◆ Problem description ◆
Your copy should start at the line with "Name (96, 2257)" and end at the line with "hội đồng chốt cầu 8" in the data below. Transcribe only those lines, exactly, pictures excluded.

◆ Dataset records ◆
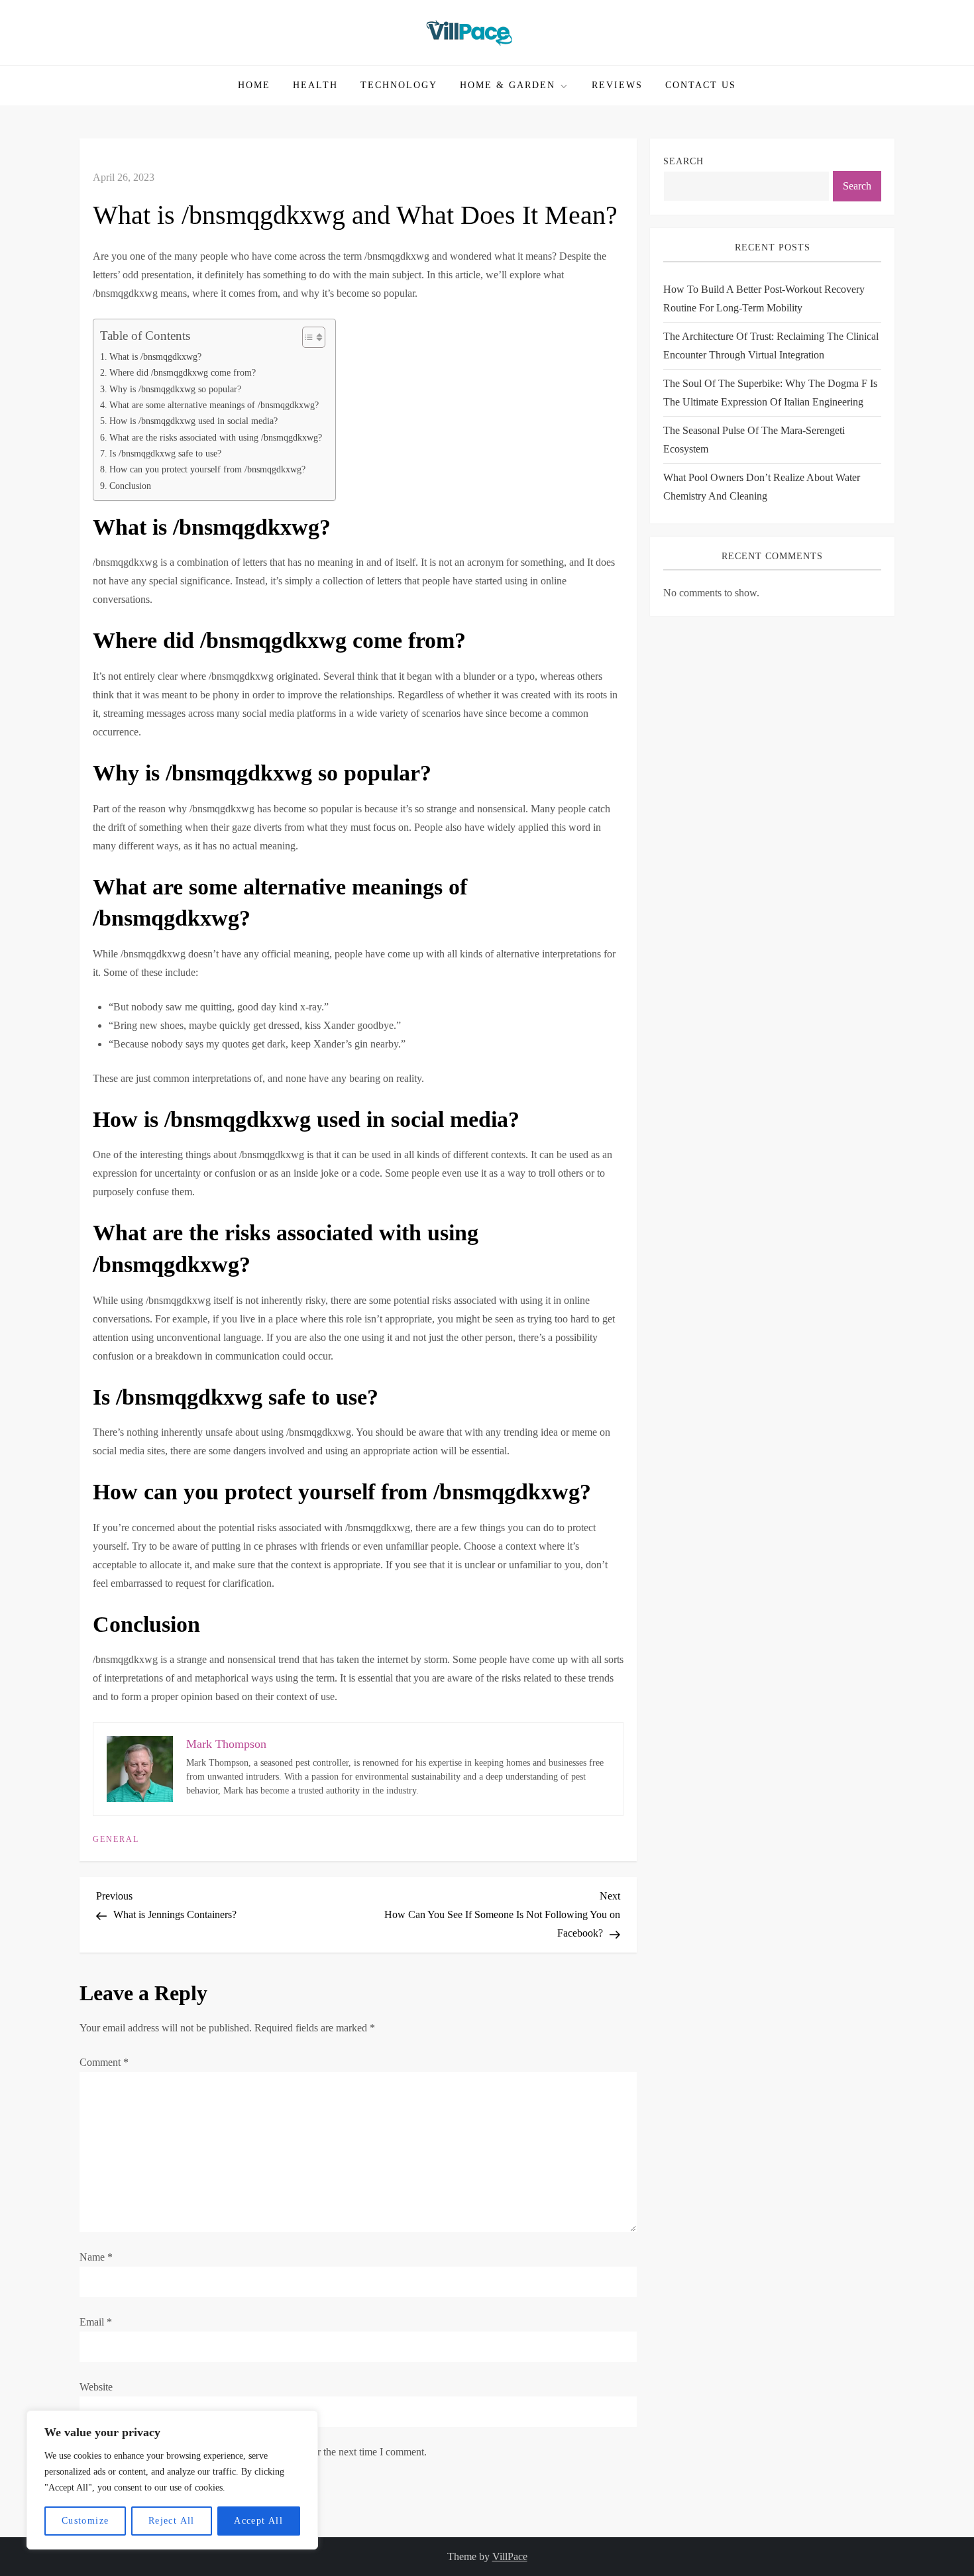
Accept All (258, 2521)
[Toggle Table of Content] (307, 337)
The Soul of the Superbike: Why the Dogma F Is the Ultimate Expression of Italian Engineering (770, 392)
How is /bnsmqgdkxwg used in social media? (193, 420)
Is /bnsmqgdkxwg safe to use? (165, 453)
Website (96, 2386)
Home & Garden (507, 85)
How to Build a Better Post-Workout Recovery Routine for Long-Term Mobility (764, 298)
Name (96, 2257)
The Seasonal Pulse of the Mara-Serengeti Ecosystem (754, 440)
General (116, 1839)
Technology (398, 85)
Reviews (617, 85)
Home (254, 85)
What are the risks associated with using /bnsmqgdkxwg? (215, 437)
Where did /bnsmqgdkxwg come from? (182, 372)
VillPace (509, 2556)
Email (96, 2322)
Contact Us (700, 85)
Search (683, 161)
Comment (104, 2062)
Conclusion (130, 485)
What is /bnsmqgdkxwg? (155, 356)
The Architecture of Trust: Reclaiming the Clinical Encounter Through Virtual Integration (771, 345)
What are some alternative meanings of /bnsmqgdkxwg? (214, 405)
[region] (172, 2479)
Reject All (171, 2521)
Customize (85, 2521)
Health (315, 85)
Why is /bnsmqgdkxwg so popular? (175, 389)
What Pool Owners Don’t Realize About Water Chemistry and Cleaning (761, 487)
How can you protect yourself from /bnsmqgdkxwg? (207, 469)
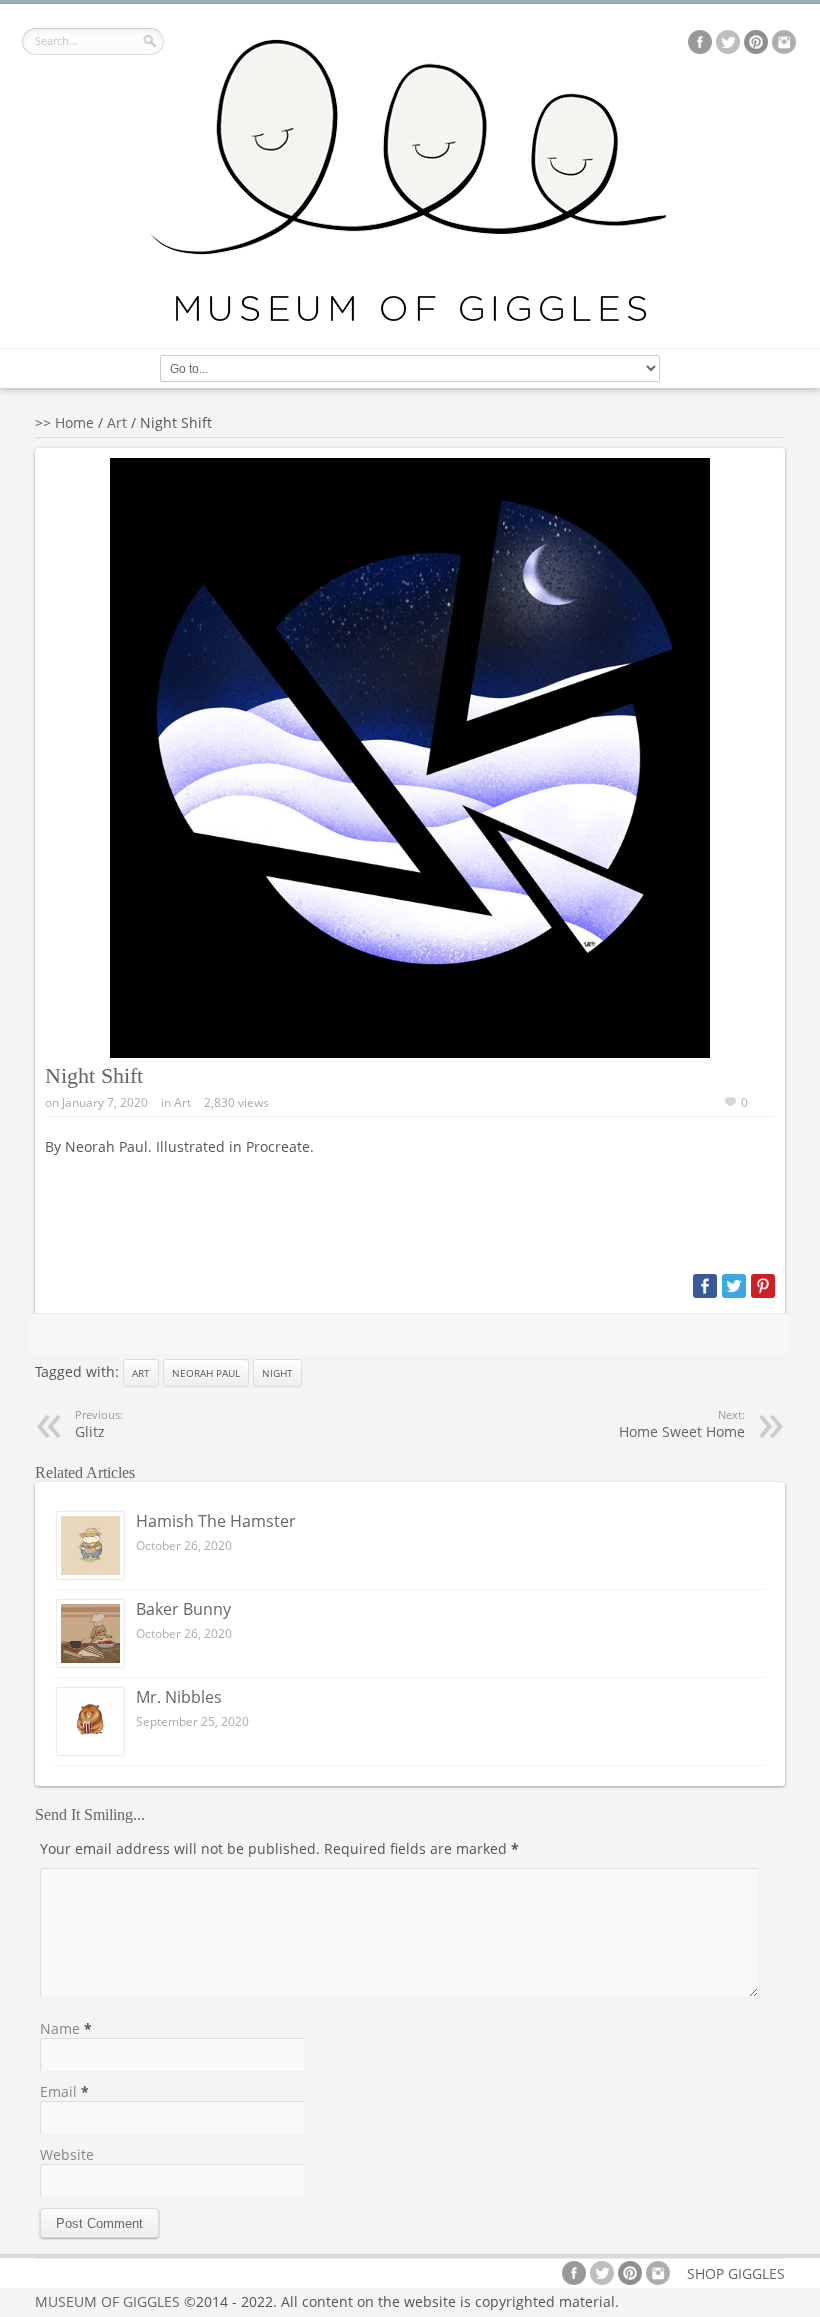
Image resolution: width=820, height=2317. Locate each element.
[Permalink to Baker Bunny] (90, 1661)
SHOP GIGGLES (736, 2273)
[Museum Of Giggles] (410, 318)
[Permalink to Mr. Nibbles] (90, 1749)
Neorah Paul (206, 1373)
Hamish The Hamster (216, 1521)
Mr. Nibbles (179, 1697)
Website (67, 2154)
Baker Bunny (183, 1609)
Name (60, 2028)
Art (117, 422)
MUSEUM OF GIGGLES (107, 2301)
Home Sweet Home (682, 1424)
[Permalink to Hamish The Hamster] (90, 1573)
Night (277, 1373)
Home (74, 422)
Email (58, 2091)
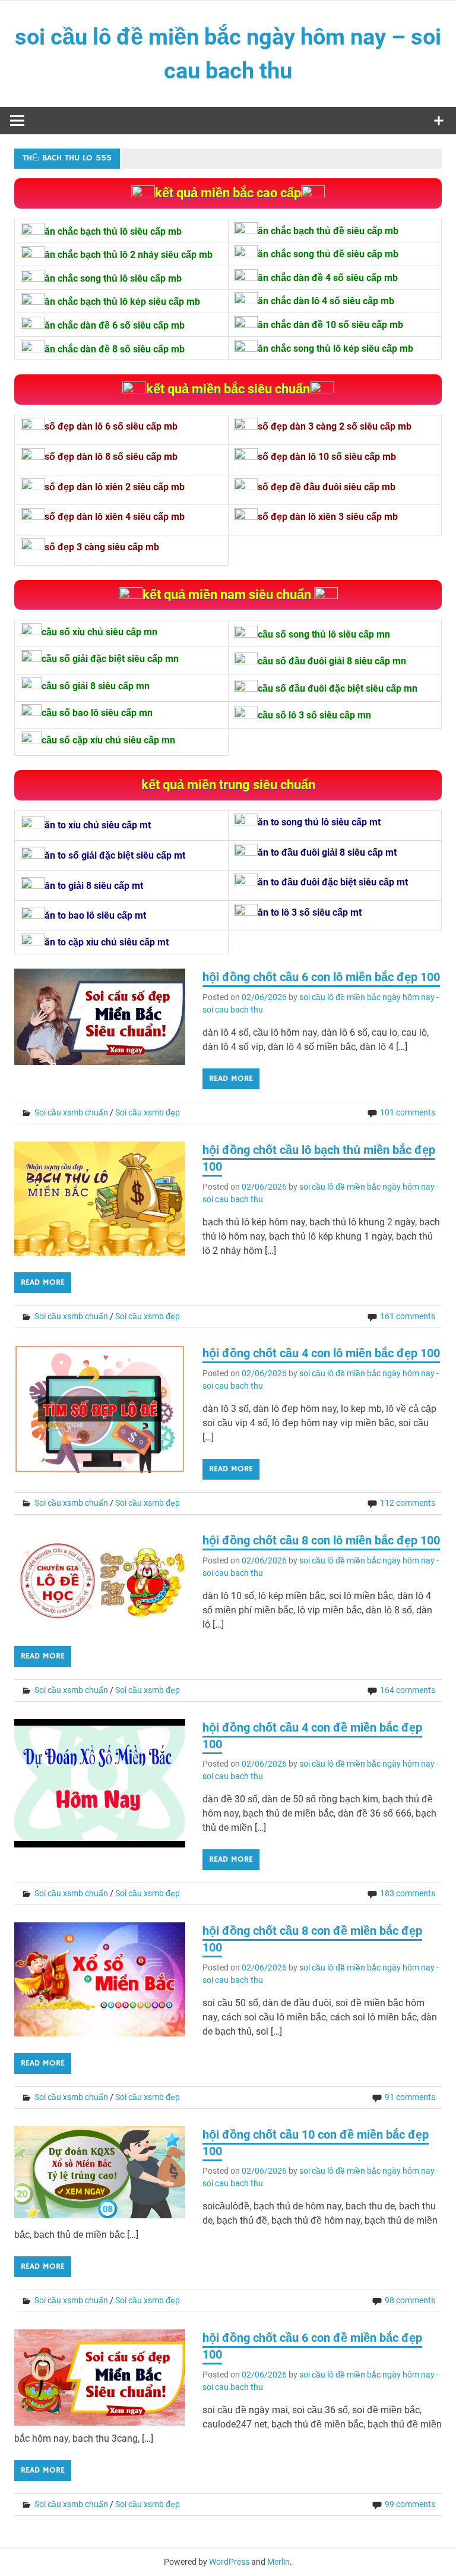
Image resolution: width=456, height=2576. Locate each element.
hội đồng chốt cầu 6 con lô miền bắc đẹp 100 (321, 977)
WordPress (229, 2561)
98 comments (410, 2300)
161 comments (407, 1316)
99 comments (410, 2504)
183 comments (407, 1893)
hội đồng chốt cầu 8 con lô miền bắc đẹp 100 (321, 1540)
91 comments (410, 2097)
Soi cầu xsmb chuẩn (71, 1112)
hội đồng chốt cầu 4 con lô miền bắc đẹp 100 (321, 1353)
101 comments (407, 1112)
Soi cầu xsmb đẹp (147, 1112)
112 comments (407, 1503)
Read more (231, 1078)
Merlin (278, 2561)
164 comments (407, 1690)
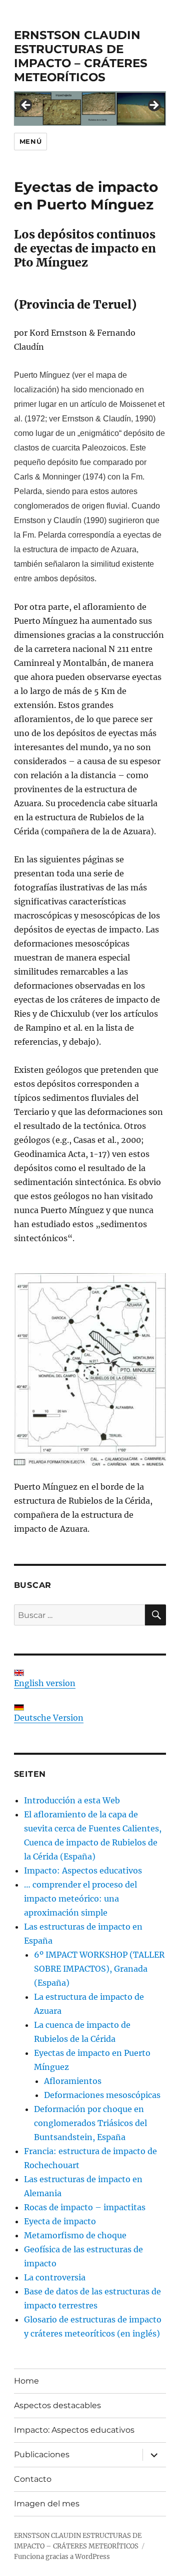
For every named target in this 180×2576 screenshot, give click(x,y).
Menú (31, 141)
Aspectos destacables (57, 2405)
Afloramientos (73, 2081)
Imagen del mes (47, 2503)
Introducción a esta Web (72, 1800)
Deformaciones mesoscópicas (102, 2095)
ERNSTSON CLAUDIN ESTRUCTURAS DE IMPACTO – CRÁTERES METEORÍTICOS (81, 56)
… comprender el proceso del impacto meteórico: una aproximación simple (80, 1899)
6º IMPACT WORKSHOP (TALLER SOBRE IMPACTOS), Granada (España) (99, 1969)
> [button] (153, 105)
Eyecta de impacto (60, 2221)
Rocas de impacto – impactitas (85, 2207)
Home (26, 2381)
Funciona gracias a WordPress (62, 2556)
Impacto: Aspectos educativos (83, 1870)
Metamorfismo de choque (75, 2235)
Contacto (33, 2479)
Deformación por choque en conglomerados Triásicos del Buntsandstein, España (90, 2123)
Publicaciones (42, 2454)
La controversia (55, 2277)
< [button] (26, 105)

◆ Written response ◆
Name (96, 2257)
The Seasonal Pulse of the Mara-Serengeti Ecosystem (754, 440)
General (116, 1839)
Technology (398, 85)
Reviews (617, 85)
Home (254, 85)
What are the risks associated with using /bnsmqgdkxwg? (215, 437)
Where did /bnsmqgdkxwg come from? (182, 372)
VillPace (509, 2556)
Email (96, 2322)
Contact Us (700, 85)
Search (683, 161)
Comment (104, 2062)
Conclusion (130, 485)
What is /bnsmqgdkxwg? (155, 356)
The Architecture of Trust: Reclaiming the Clinical Encounter Through Virtual Integration (771, 345)
What are some alternative meanings of /bnsmqgdkxwg? (214, 405)
[region] (172, 2479)
Reject All (171, 2521)
Customize (85, 2521)
Health (315, 85)
Why is /bnsmqgdkxwg so popular? (175, 389)
What Pool Owners Don’t Realize About Water Chemistry and Cleaning (761, 487)
How can you protect yourself from /bnsmqgdkxwg? (207, 469)
Image resolution: width=820, height=2317. Locate each element.
[Permalink to Baker Bunny] (90, 1661)
SHOP GIGGLES (736, 2273)
[Museum Of Giggles] (410, 318)
[Permalink to Mr. Nibbles] (90, 1749)
Neorah Paul (206, 1373)
Hamish The Hamster (216, 1521)
Mr. Nibbles (179, 1697)
Website (67, 2154)
Baker Bunny (183, 1609)
Name (60, 2028)
Art (117, 422)
MUSEUM OF GIGGLES (107, 2301)
Home Sweet Home (682, 1424)
[Permalink to Hamish The Hamster] (90, 1573)
Night (277, 1373)
Home (74, 422)
Email (58, 2091)
Image resolution: width=456, height=2576. Locate each element.
hội đồng chốt cầu 6 con lô miền bắc đẹp 100 (321, 977)
WordPress (229, 2561)
98 comments (410, 2300)
161 comments (407, 1316)
99 comments (410, 2504)
183 comments (407, 1893)
hội đồng chốt cầu 8 con lô miền bắc đẹp 100 (321, 1540)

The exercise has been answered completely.